#### Supplied records

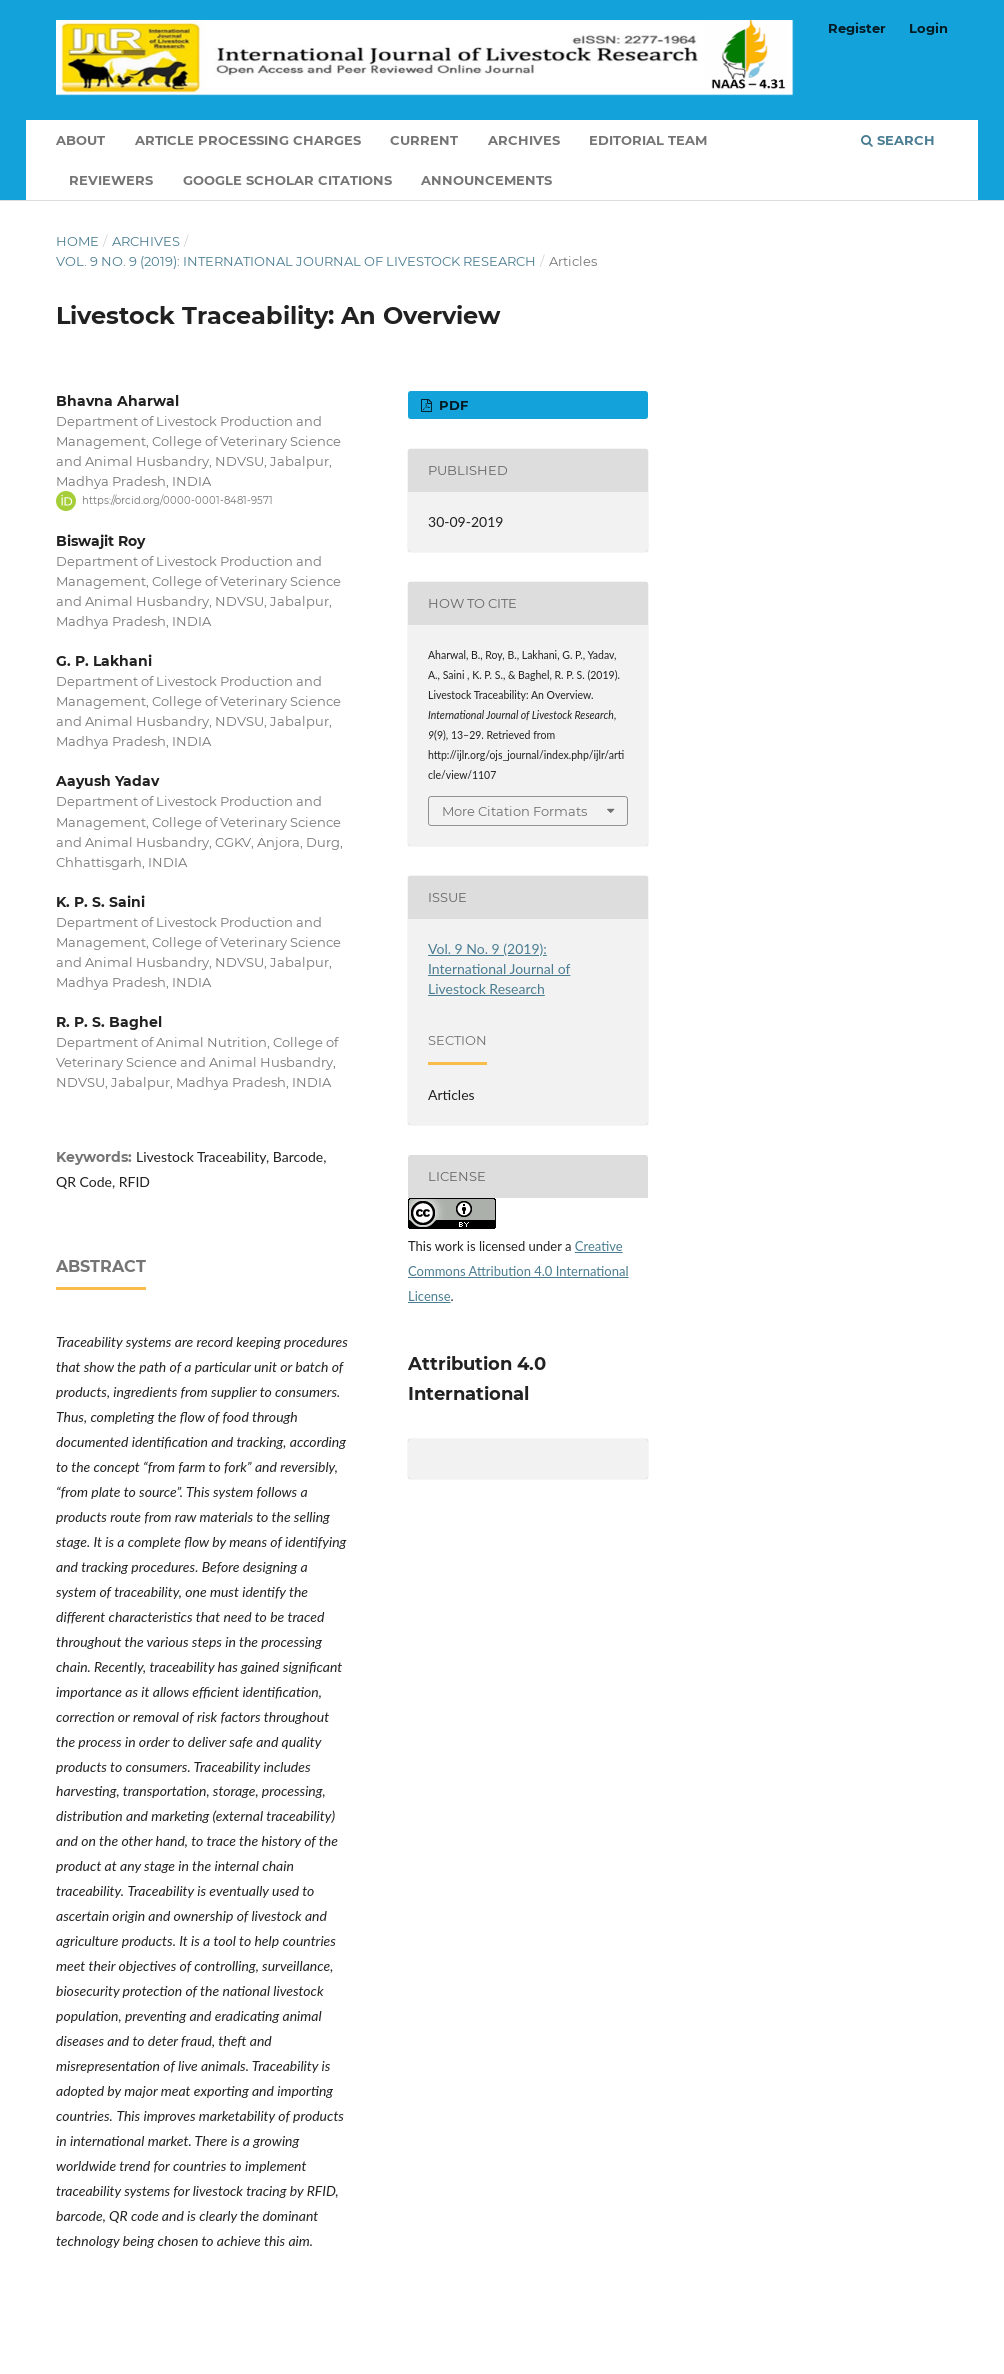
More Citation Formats (514, 811)
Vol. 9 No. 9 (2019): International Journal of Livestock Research (296, 261)
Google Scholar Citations (287, 180)
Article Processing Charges (248, 140)
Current (424, 140)
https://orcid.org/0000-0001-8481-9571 (177, 500)
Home (77, 241)
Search (898, 140)
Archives (524, 140)
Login (928, 28)
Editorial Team (648, 140)
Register (857, 28)
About (80, 140)
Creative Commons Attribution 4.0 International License (518, 1271)
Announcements (486, 180)
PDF (451, 405)
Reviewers (111, 180)
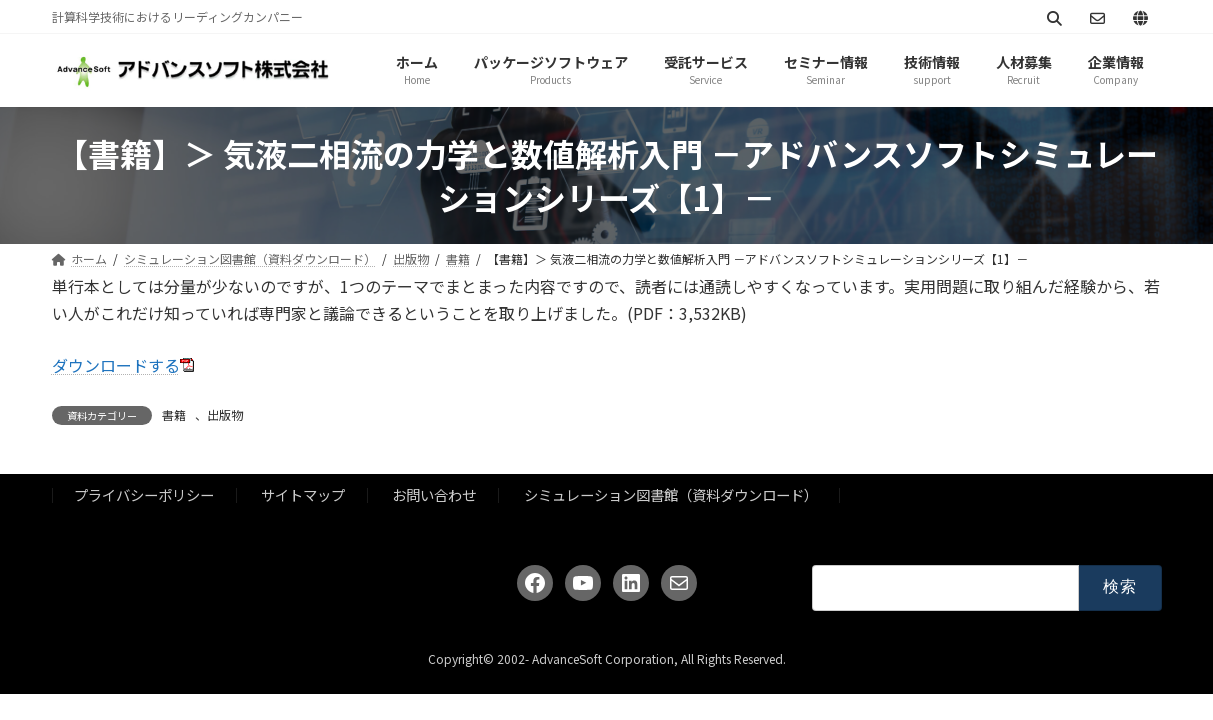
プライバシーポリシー (144, 494)
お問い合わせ (434, 494)
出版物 (225, 414)
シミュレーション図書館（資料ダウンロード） (671, 494)
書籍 (174, 414)
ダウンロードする (116, 365)
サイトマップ (303, 494)
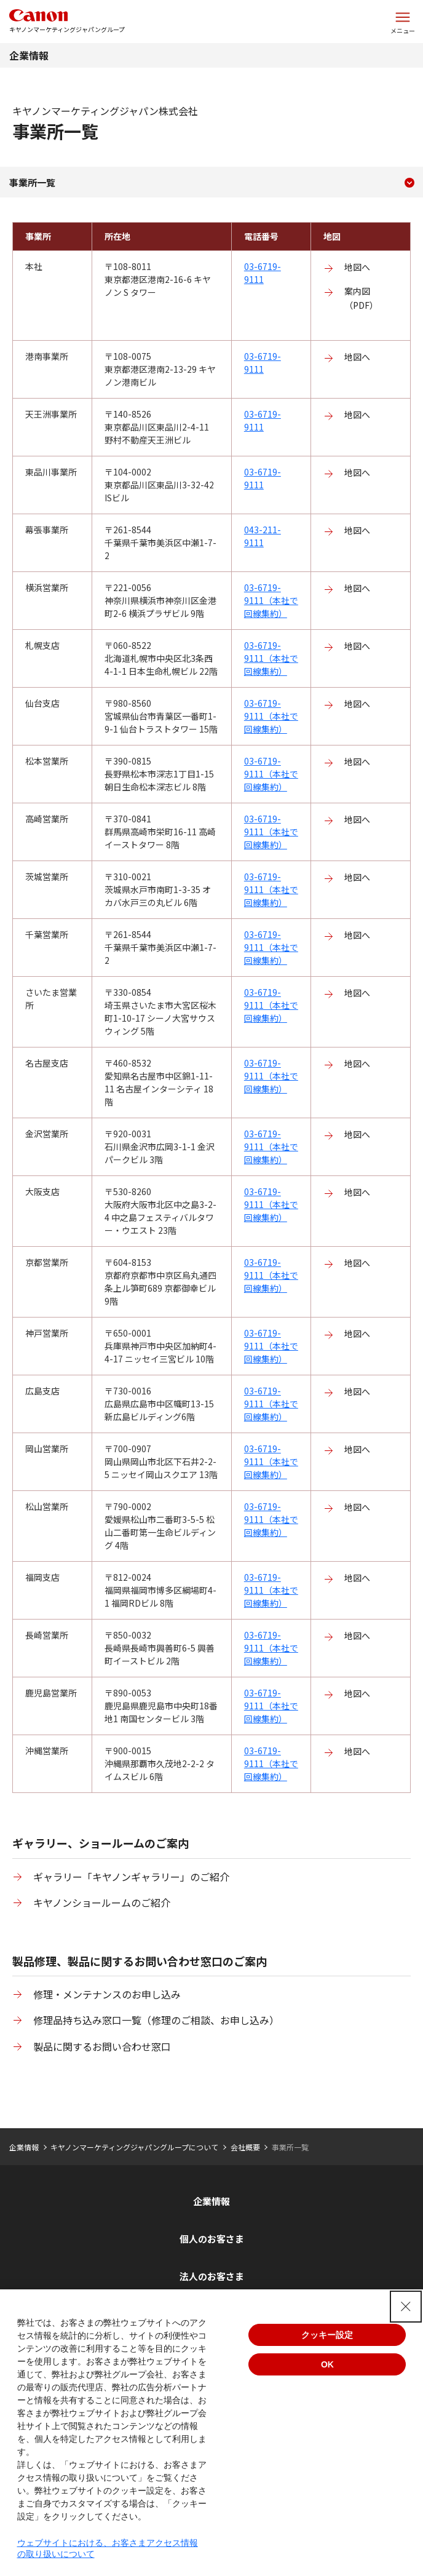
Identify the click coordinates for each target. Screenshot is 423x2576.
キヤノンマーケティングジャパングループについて (134, 2147)
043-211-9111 (262, 536)
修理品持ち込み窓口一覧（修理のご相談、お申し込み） (156, 2020)
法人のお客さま (212, 2276)
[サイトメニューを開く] (402, 21)
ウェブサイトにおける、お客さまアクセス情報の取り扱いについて (107, 2548)
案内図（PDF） (361, 298)
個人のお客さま (212, 2238)
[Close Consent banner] (405, 2306)
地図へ (357, 267)
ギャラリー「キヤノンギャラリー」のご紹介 (131, 1876)
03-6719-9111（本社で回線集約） (271, 600)
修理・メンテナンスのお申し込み (107, 1994)
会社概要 (245, 2147)
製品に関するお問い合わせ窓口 (102, 2046)
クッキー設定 (327, 2335)
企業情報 (29, 55)
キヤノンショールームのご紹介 (101, 1902)
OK (327, 2364)
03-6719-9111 (262, 272)
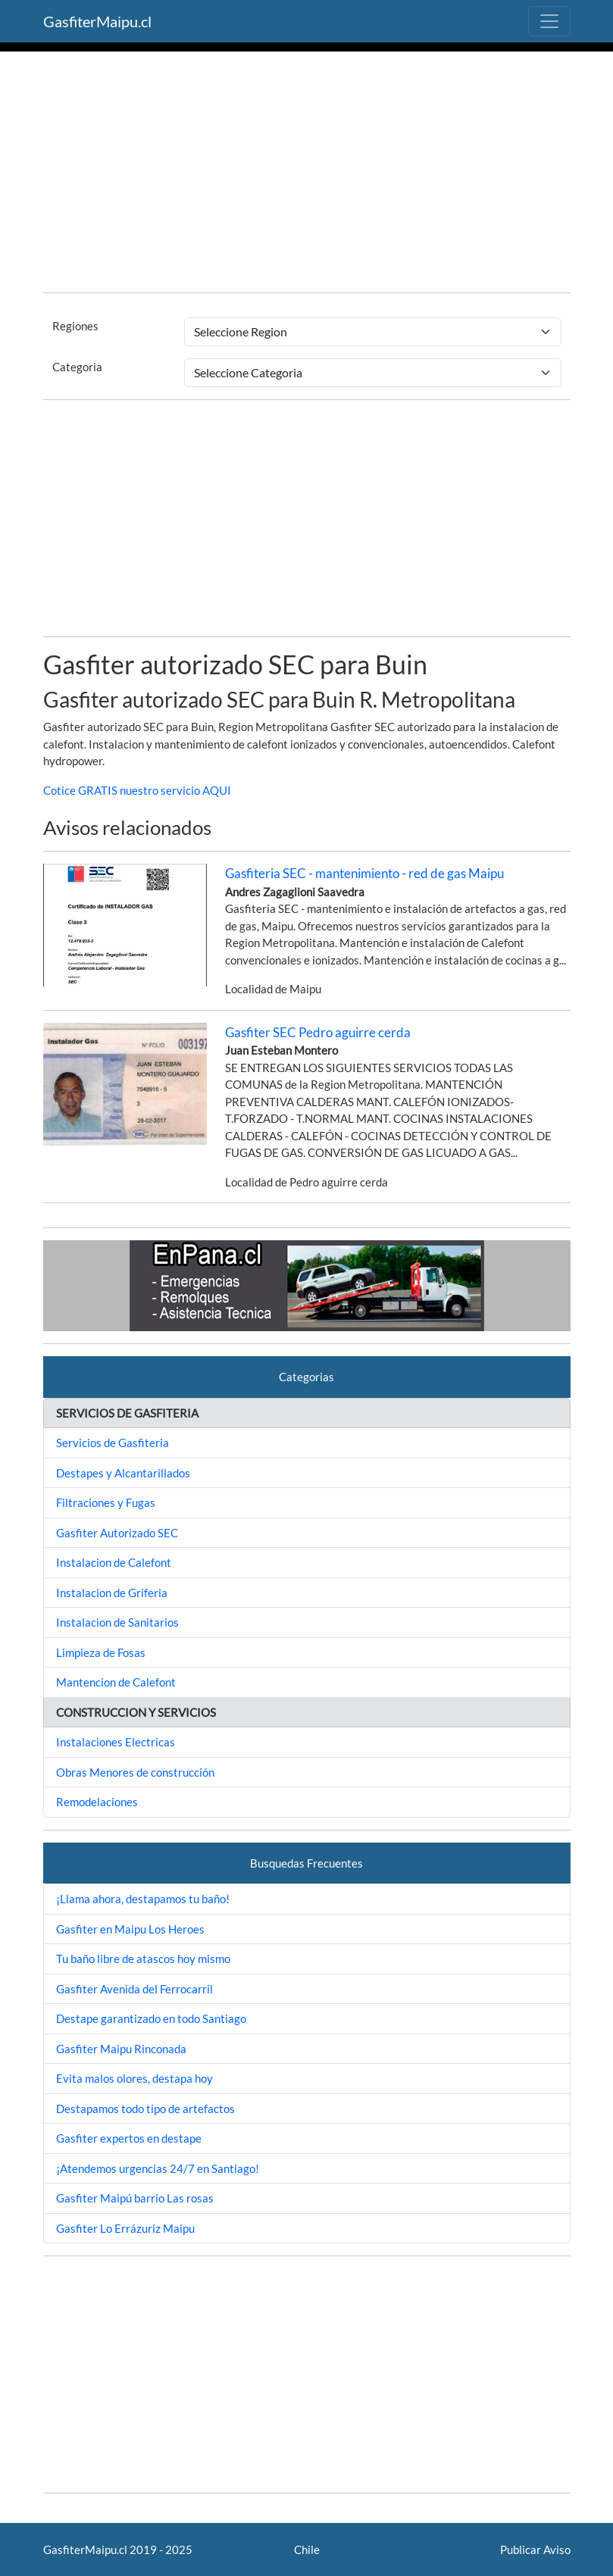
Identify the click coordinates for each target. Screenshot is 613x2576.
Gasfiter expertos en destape (129, 2138)
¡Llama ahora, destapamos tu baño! (143, 1898)
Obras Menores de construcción (135, 1772)
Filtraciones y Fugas (105, 1502)
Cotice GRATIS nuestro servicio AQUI (137, 790)
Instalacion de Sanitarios (117, 1622)
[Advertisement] (307, 174)
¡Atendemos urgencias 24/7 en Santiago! (157, 2168)
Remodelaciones (97, 1802)
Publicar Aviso (535, 2549)
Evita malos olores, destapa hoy (134, 2078)
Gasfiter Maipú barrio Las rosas (135, 2198)
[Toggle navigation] (549, 21)
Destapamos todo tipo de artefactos (145, 2108)
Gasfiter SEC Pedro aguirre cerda (318, 1032)
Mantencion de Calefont (116, 1682)
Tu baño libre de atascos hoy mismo (143, 1958)
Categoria (77, 367)
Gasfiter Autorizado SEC (117, 1533)
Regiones (75, 326)
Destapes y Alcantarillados (123, 1473)
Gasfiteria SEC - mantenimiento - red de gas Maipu (364, 873)
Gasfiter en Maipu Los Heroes (130, 1929)
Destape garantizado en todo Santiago (151, 2018)
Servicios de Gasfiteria (112, 1442)
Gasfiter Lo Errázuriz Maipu (125, 2228)
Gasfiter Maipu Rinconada (121, 2048)
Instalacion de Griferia (111, 1592)
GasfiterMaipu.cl (97, 21)
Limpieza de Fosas (100, 1652)
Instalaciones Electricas (115, 1742)
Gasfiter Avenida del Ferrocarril (134, 1989)
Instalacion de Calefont (113, 1562)
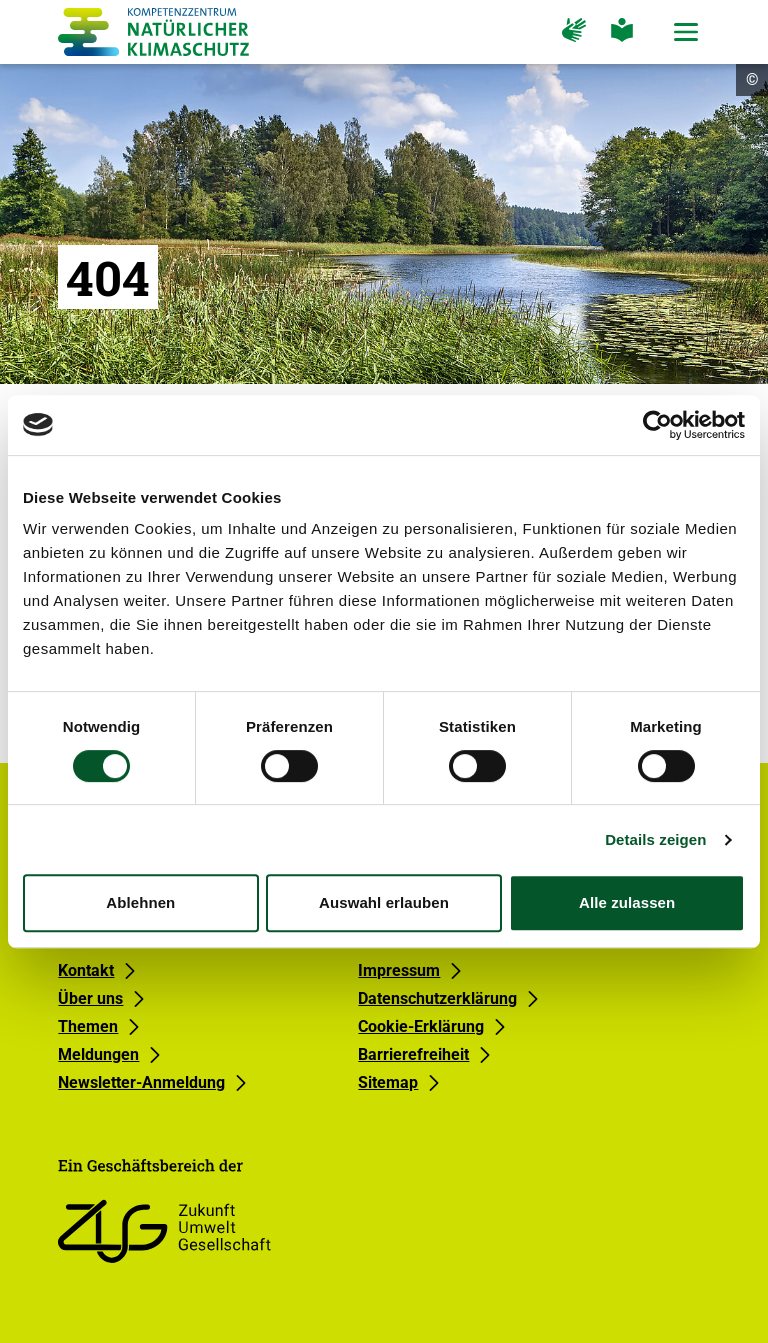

########

◆ **Task description**:
Output as a JSON list of strings, one per line with blank lines omitted, everything in the records from the line containing "Mantencion de Calefont (116, 1682)" down to the line containing "Gasfiteria SEC - mantenimiento", both included.

◆ **Complete response**:
[
  "Mantencion de Calefont (116, 1682)",
  "Tu baño libre de atascos hoy mismo (143, 1958)",
  "Categoria (77, 367)",
  "Gasfiter Autorizado SEC (117, 1533)",
  "Regiones (75, 326)",
  "Destapes y Alcantarillados (123, 1473)",
  "Gasfiteria SEC - mantenimiento - red de gas Maipu (364, 873)"
]